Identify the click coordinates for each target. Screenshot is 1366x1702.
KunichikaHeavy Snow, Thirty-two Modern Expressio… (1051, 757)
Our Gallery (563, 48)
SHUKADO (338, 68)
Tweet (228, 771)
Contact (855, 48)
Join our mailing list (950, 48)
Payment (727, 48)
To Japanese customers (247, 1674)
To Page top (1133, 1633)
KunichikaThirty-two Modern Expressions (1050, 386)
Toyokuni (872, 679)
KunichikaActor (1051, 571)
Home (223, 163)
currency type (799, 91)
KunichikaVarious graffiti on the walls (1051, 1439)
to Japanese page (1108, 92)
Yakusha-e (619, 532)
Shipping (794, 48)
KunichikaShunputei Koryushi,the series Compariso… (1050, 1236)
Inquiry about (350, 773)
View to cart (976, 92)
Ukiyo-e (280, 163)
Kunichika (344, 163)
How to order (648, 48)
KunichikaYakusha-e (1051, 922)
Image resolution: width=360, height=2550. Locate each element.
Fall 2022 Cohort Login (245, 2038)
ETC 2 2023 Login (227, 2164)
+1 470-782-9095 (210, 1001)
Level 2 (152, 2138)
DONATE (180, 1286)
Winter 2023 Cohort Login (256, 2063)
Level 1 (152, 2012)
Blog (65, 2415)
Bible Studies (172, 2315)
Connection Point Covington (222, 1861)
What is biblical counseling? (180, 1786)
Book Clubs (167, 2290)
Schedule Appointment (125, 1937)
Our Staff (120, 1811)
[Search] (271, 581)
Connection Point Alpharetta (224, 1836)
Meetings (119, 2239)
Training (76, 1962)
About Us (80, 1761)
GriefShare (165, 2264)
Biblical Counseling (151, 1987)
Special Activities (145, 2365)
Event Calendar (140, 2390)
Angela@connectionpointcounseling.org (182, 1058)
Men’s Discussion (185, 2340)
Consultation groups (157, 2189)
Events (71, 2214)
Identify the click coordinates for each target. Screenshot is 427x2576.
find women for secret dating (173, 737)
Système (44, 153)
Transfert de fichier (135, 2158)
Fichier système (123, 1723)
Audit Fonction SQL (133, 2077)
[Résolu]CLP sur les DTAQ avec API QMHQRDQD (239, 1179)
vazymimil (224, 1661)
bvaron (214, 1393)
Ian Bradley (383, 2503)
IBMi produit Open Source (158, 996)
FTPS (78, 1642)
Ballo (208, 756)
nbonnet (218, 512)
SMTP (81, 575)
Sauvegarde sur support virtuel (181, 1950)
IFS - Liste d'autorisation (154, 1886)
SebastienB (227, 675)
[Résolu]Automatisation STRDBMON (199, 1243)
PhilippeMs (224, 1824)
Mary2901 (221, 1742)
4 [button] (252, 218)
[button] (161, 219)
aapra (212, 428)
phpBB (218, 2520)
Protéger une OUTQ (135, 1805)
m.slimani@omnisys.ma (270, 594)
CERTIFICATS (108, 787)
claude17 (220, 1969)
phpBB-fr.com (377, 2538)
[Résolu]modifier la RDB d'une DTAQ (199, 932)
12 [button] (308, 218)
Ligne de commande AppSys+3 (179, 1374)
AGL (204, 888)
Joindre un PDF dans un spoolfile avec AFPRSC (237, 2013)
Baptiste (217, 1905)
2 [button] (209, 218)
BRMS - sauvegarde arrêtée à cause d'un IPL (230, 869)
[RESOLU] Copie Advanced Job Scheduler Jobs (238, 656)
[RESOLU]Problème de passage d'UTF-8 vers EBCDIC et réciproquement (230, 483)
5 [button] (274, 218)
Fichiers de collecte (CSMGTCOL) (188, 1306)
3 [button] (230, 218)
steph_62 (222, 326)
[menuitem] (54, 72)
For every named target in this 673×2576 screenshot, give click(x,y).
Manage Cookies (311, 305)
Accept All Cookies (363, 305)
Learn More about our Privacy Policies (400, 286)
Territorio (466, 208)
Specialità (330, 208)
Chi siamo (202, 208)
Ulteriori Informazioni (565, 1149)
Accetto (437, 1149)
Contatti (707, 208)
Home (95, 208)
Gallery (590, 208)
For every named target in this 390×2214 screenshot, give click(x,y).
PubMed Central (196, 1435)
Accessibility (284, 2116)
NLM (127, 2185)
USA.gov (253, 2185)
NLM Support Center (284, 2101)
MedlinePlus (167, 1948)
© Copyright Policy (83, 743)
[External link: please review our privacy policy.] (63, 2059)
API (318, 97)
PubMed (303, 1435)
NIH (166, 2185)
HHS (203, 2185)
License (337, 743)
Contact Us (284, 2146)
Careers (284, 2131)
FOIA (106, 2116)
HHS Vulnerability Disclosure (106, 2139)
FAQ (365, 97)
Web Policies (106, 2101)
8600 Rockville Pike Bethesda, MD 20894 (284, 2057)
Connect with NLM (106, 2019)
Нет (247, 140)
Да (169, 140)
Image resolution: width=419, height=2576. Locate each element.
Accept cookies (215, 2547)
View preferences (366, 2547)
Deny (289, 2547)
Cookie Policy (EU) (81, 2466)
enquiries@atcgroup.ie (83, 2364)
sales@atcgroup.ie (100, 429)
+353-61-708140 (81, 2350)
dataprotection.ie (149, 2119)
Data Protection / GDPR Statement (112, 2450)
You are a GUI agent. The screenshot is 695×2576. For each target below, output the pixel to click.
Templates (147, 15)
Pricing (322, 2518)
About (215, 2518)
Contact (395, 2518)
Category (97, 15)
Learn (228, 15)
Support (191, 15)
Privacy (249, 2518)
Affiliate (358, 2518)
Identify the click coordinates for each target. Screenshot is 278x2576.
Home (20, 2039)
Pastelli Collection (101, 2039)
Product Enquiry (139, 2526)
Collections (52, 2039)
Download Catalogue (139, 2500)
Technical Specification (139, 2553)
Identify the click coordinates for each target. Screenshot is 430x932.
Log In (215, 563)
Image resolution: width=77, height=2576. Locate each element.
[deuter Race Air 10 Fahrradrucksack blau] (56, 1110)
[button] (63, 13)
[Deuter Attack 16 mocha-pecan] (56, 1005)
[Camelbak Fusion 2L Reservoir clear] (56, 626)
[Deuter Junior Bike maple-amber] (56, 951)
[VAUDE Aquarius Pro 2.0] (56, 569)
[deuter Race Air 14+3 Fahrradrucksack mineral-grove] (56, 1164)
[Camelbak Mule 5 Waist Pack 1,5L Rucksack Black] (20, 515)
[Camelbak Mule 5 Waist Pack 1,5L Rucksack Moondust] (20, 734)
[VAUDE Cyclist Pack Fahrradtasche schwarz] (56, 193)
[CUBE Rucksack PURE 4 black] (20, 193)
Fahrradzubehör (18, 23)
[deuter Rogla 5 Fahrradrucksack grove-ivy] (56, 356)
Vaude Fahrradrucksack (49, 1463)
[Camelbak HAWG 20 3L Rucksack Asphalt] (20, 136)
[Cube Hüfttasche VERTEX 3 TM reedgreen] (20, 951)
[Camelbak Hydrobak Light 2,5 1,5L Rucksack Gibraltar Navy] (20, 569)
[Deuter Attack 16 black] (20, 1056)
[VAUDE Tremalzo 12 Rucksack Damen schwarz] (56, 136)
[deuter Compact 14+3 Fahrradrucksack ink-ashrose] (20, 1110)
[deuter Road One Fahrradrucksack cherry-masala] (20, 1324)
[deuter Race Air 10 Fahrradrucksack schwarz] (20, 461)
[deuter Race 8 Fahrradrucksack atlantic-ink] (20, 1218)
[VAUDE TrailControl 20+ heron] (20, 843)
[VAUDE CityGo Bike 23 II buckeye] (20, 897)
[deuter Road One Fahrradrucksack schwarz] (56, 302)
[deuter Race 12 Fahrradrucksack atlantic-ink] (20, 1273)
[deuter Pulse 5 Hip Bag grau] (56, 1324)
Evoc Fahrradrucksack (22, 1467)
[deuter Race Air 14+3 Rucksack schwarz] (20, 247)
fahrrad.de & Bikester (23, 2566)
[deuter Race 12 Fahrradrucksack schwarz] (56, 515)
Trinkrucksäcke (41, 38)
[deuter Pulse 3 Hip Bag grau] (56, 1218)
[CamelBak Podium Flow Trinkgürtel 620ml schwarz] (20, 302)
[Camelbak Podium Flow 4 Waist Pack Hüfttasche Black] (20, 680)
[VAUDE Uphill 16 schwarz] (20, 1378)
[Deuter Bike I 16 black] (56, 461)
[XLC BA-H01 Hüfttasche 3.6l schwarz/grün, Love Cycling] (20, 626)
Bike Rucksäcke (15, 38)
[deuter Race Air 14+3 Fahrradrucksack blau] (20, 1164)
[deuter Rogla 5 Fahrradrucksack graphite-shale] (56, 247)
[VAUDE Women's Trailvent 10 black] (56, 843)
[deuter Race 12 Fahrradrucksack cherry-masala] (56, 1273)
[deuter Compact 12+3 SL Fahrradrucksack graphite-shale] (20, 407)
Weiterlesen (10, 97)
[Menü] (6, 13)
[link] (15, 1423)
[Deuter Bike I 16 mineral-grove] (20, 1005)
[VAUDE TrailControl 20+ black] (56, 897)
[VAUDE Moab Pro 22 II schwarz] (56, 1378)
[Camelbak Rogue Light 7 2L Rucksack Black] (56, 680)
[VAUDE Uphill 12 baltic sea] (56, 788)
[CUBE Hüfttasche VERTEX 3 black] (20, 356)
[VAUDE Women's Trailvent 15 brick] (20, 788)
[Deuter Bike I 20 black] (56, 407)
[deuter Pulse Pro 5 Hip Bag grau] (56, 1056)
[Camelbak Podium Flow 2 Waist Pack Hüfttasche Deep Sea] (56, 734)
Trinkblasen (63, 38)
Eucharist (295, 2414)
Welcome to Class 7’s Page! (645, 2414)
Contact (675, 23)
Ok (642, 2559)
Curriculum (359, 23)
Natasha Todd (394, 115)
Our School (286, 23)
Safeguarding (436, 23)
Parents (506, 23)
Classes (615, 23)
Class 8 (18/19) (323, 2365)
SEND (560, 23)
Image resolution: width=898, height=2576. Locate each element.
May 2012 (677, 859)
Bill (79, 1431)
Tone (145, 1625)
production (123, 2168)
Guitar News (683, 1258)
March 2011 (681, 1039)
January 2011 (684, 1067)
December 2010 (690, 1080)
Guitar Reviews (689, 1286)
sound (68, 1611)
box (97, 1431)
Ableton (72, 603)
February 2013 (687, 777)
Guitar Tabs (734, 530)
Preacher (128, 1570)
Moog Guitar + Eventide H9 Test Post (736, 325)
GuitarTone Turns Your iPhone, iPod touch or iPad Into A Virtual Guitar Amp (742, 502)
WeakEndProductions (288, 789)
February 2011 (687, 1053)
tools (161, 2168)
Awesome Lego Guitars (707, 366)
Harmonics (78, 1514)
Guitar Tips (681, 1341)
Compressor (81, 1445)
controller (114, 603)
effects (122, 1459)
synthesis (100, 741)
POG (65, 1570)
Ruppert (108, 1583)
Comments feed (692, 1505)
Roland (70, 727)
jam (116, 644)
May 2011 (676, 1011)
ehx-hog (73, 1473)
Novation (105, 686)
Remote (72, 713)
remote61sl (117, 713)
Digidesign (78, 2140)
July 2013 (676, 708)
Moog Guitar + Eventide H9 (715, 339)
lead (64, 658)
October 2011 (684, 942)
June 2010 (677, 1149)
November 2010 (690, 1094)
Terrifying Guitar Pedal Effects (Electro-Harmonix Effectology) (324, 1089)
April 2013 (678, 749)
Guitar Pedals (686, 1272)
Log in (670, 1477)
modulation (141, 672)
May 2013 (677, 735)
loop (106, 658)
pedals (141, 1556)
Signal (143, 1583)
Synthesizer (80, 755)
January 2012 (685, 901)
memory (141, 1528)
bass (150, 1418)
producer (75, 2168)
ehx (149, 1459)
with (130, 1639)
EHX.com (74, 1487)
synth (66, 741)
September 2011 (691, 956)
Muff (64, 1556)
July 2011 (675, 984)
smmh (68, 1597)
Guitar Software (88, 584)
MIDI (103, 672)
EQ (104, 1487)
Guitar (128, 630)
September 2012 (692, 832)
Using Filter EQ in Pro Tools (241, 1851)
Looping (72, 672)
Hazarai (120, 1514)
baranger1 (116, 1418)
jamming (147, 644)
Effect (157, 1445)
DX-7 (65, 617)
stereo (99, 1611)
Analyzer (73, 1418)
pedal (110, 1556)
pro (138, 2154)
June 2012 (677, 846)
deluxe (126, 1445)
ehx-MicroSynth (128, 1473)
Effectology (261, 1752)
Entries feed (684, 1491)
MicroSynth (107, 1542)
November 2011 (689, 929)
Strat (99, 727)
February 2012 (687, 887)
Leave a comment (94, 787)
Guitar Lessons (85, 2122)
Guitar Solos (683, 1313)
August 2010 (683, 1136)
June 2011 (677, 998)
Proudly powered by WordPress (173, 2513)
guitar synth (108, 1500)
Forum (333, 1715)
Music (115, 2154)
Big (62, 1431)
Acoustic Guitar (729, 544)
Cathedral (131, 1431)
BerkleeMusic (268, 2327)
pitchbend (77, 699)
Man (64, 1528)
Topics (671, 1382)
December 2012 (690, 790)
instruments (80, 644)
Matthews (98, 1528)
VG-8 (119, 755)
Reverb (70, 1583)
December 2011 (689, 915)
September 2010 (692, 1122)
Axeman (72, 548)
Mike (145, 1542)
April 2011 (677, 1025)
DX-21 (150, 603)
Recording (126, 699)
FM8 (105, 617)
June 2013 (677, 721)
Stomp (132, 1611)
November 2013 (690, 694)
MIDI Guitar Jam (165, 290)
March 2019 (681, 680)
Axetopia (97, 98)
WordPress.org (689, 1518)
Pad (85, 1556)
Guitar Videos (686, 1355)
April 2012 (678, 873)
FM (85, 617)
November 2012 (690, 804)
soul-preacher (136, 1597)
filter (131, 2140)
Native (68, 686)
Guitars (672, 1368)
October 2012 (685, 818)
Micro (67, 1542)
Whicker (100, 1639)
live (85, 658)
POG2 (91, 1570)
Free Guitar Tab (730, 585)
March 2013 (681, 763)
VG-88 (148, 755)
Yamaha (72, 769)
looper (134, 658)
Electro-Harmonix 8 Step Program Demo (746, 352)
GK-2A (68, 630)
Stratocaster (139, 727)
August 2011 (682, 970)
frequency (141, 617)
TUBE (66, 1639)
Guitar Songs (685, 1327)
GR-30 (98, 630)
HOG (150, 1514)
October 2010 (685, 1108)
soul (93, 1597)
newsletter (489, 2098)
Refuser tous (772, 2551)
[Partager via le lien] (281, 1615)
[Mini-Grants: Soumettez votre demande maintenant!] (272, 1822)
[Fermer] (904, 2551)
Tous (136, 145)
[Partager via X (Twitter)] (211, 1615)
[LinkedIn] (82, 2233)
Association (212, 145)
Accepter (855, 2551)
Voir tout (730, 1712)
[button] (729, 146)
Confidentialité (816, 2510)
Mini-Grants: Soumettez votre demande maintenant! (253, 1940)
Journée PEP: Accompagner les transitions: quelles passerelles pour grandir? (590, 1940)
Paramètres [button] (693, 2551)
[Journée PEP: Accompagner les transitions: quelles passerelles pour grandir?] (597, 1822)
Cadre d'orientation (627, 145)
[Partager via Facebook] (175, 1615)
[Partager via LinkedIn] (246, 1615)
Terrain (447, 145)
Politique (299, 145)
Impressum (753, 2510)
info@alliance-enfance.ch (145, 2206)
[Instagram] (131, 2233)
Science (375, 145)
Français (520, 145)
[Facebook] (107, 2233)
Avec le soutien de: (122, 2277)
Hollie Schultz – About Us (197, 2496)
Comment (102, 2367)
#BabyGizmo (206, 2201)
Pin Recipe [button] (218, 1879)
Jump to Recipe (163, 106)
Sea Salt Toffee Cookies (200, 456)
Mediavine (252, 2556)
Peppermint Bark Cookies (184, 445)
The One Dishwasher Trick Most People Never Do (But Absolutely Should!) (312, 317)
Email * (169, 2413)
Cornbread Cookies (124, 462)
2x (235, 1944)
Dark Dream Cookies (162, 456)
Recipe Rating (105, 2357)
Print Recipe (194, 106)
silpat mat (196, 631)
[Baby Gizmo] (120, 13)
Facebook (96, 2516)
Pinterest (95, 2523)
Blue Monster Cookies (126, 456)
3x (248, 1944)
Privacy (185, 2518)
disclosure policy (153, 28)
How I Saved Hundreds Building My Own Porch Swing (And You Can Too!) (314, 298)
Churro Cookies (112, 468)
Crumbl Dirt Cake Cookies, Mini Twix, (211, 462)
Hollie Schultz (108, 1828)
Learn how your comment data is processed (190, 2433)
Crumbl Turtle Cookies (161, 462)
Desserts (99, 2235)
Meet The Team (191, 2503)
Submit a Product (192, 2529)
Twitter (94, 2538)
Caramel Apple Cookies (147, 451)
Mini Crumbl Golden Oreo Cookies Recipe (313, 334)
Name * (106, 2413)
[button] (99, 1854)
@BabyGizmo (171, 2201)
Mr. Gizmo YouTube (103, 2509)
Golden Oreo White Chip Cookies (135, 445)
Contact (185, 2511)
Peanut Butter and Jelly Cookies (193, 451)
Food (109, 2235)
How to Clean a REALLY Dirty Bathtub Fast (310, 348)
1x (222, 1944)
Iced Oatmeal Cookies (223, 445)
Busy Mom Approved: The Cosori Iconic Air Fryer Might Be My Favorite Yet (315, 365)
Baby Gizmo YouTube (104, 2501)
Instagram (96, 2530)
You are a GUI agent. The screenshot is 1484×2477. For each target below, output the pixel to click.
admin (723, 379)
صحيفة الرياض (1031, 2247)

§ WORK REQUIRED: For the listing above, print only the lines starting at the line containing "guitar synth (108, 1500)" and ending at the line containing "newsletter (489, 2098)", exactly, both included.

§ SOLUTION TO THE EXERCISE:
guitar synth (108, 1500)
Forum (333, 1715)
Music (115, 2154)
Big (62, 1431)
Acoustic Guitar (729, 544)
Cathedral (131, 1431)
BerkleeMusic (268, 2327)
pitchbend (77, 699)
Man (64, 1528)
Topics (671, 1382)
December 2012 (690, 790)
instruments (80, 644)
Matthews (98, 1528)
VG-8 (119, 755)
Reverb (70, 1583)
December 2011 (689, 915)
September 2010 (692, 1122)
Axeman (72, 548)
Mike (145, 1542)
April 2011 (677, 1025)
DX-21 (150, 603)
Recording (126, 699)
FM8 (105, 617)
June 2013 (677, 721)
Stomp (132, 1611)
November 2013 (690, 694)
MIDI Guitar Jam (165, 290)
March 2019 (681, 680)
Axetopia (97, 98)
WordPress.org (689, 1518)
Pad (85, 1556)
Guitar Videos (686, 1355)
April 2012 (678, 873)
FM (85, 617)
November 2012 (690, 804)
soul-preacher (136, 1597)
filter (131, 2140)
Native (68, 686)
Guitars (672, 1368)
October 2012 (685, 818)
Micro (67, 1542)
Whicker (100, 1639)
live (85, 658)
POG2 (91, 1570)
Free Guitar Tab (730, 585)
March 2013 (681, 763)
VG-88 (148, 755)
Yamaha (72, 769)
looper (134, 658)
Electro-Harmonix 8 Step Program Demo (746, 352)
GK-2A (68, 630)
Stratocaster (139, 727)
August 2011 (682, 970)
frequency (141, 617)
TUBE (66, 1639)
Guitar Songs (685, 1327)
GR-30 (98, 630)
HOG (150, 1514)
October 2010 (685, 1108)
soul (93, 1597)
newsletter (489, 2098)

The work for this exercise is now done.